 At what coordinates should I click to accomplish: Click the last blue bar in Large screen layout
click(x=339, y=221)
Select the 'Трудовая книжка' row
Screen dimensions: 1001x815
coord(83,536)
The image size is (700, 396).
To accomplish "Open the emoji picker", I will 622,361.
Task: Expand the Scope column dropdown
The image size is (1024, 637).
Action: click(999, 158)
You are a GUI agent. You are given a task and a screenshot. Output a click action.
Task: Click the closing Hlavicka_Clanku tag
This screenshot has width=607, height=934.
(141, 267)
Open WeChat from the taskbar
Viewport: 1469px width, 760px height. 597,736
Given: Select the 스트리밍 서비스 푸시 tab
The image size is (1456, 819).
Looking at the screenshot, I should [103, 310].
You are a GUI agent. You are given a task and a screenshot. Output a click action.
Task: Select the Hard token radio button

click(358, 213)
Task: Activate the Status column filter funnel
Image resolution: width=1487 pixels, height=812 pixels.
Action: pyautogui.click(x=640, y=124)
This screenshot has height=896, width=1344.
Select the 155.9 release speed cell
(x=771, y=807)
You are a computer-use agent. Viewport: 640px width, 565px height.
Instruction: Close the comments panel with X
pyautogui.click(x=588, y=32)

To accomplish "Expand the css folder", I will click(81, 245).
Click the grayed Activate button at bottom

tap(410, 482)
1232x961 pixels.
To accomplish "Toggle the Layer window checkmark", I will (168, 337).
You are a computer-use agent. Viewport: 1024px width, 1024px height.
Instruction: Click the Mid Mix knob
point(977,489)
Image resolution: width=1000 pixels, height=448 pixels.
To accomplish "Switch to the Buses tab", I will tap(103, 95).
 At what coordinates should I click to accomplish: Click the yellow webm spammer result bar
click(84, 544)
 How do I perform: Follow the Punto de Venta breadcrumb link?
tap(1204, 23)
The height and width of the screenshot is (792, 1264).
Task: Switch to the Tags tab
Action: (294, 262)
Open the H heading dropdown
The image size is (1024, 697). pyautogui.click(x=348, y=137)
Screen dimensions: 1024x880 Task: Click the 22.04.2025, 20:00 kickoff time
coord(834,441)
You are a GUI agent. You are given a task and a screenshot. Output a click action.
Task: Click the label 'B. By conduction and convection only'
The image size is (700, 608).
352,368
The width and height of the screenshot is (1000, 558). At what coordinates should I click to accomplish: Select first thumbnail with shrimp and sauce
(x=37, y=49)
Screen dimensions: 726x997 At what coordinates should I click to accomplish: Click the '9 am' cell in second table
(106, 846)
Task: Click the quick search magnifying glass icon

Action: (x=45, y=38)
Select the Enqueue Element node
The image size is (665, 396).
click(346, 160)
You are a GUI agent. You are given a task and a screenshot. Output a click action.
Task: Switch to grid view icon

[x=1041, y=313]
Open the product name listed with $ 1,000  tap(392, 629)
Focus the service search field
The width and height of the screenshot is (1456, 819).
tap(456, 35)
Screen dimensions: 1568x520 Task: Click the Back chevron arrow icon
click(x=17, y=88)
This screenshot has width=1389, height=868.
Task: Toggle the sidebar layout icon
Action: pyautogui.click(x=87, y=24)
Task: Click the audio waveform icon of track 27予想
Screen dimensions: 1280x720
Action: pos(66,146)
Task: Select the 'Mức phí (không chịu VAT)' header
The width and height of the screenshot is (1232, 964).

> _BRIEF_
Recast the records above as a Markdown table with two columns, Row and Text, giving each nonblank line its own numbered row and omitting blank lines.

> _REPLY_
| Row | Text |
|---|---|
| 1 |  At what coordinates should I click to accomplish: Click the last blue bar in Large screen layout |
| 2 | click(x=339, y=221) |
| 3 | Select the 'Трудовая книжка' row |
| 4 | Screen dimensions: 1001x815 |
| 5 | coord(83,536) |
| 6 | The image size is (700, 396). |
| 7 | To accomplish "Open the emoji picker", I will 622,361. |
| 8 | Task: Expand the Scope column dropdown |
| 9 | The image size is (1024, 637). |
| 10 | Action: click(999, 158) |
| 11 | You are a GUI agent. You are given a task and a screenshot. Output a click action. |
| 12 | Task: Click the closing Hlavicka_Clanku tag |
| 13 | This screenshot has width=607, height=934. |
| 14 | (141, 267) |
| 15 | Open WeChat from the taskbar |
| 16 | Viewport: 1469px width, 760px height. 597,736 |
| 17 | Given: Select the 스트리밍 서비스 푸시 tab |
| 18 | The image size is (1456, 819). |
| 19 | Looking at the screenshot, I should [103, 310]. |
| 20 | You are a GUI agent. You are given a task and a screenshot. Output a click action. |
| 21 | Task: Select the Hard token radio button |
| 22 | click(358, 213) |
| 23 | Task: Activate the Status column filter funnel |
| 24 | Image resolution: width=1487 pixels, height=812 pixels. |
| 25 | Action: pyautogui.click(x=640, y=124) |
| 26 | This screenshot has height=896, width=1344. |
| 27 | Select the 155.9 release speed cell |
| 28 | (x=771, y=807) |
| 29 | You are a computer-use agent. Viewport: 640px width, 565px height. |
| 30 | Instruction: Close the comments panel with X |
| 31 | pyautogui.click(x=588, y=32) |
| 32 | To accomplish "Expand the css folder", I will click(81, 245). |
| 33 | Click the grayed Activate button at bottom |
| 34 | tap(410, 482) |
| 35 | 1232x961 pixels. |
| 36 | To accomplish "Toggle the Layer window checkmark", I will (168, 337). |
| 37 | You are a computer-use agent. Viewport: 1024px width, 1024px height. |
| 38 | Instruction: Click the Mid Mix knob |
| 39 | point(977,489) |
| 40 | Image resolution: width=1000 pixels, height=448 pixels. |
| 41 | To accomplish "Switch to the Buses tab", I will tap(103, 95). |
| 42 |  At what coordinates should I click to accomplish: Click the yellow webm spammer result bar |
| 43 | click(84, 544) |
| 44 |  How do I perform: Follow the Punto de Venta breadcrumb link? |
| 45 | tap(1204, 23) |
| 46 | The height and width of the screenshot is (792, 1264). |
| 47 | Task: Switch to the Tags tab |
| 48 | Action: (294, 262) |
| 49 | Open the H heading dropdown |
| 50 | The image size is (1024, 697). pyautogui.click(x=348, y=137) |
| 51 | Screen dimensions: 1024x880 Task: Click the 22.04.2025, 20:00 kickoff time |
| 52 | coord(834,441) |
| 53 | You are a GUI agent. You are given a task and a screenshot. Output a click action. |
| 54 | Task: Click the label 'B. By conduction and convection only' |
| 55 | The image size is (700, 608). |
| 56 | 352,368 |
| 57 | The width and height of the screenshot is (1000, 558). At what coordinates should I click to accomplish: Select first thumbnail with shrimp and sauce |
| 58 | (x=37, y=49) |
| 59 | Screen dimensions: 726x997 At what coordinates should I click to accomplish: Click the '9 am' cell in second table |
| 60 | (106, 846) |
| 61 | Task: Click the quick search magnifying glass icon |
| 62 | Action: (x=45, y=38) |
| 63 | Select the Enqueue Element node |
| 64 | The image size is (665, 396). |
| 65 | click(346, 160) |
| 66 | You are a GUI agent. You are given a task and a screenshot. Output a click action. |
| 67 | Task: Switch to grid view icon |
| 68 | [x=1041, y=313] |
| 69 | Open the product name listed with $ 1,000  tap(392, 629) |
| 70 | Focus the service search field |
| 71 | The width and height of the screenshot is (1456, 819). |
| 72 | tap(456, 35) |
| 73 | Screen dimensions: 1568x520 Task: Click the Back chevron arrow icon |
| 74 | click(x=17, y=88) |
| 75 | This screenshot has width=1389, height=868. |
| 76 | Task: Toggle the sidebar layout icon |
| 77 | Action: pyautogui.click(x=87, y=24) |
| 78 | Task: Click the audio waveform icon of track 27予想 |
| 79 | Screen dimensions: 1280x720 |
| 80 | Action: pos(66,146) |
| 81 | Task: Select the 'Mức phí (không chịu VAT)' header |
| 82 | The width and height of the screenshot is (1232, 964). |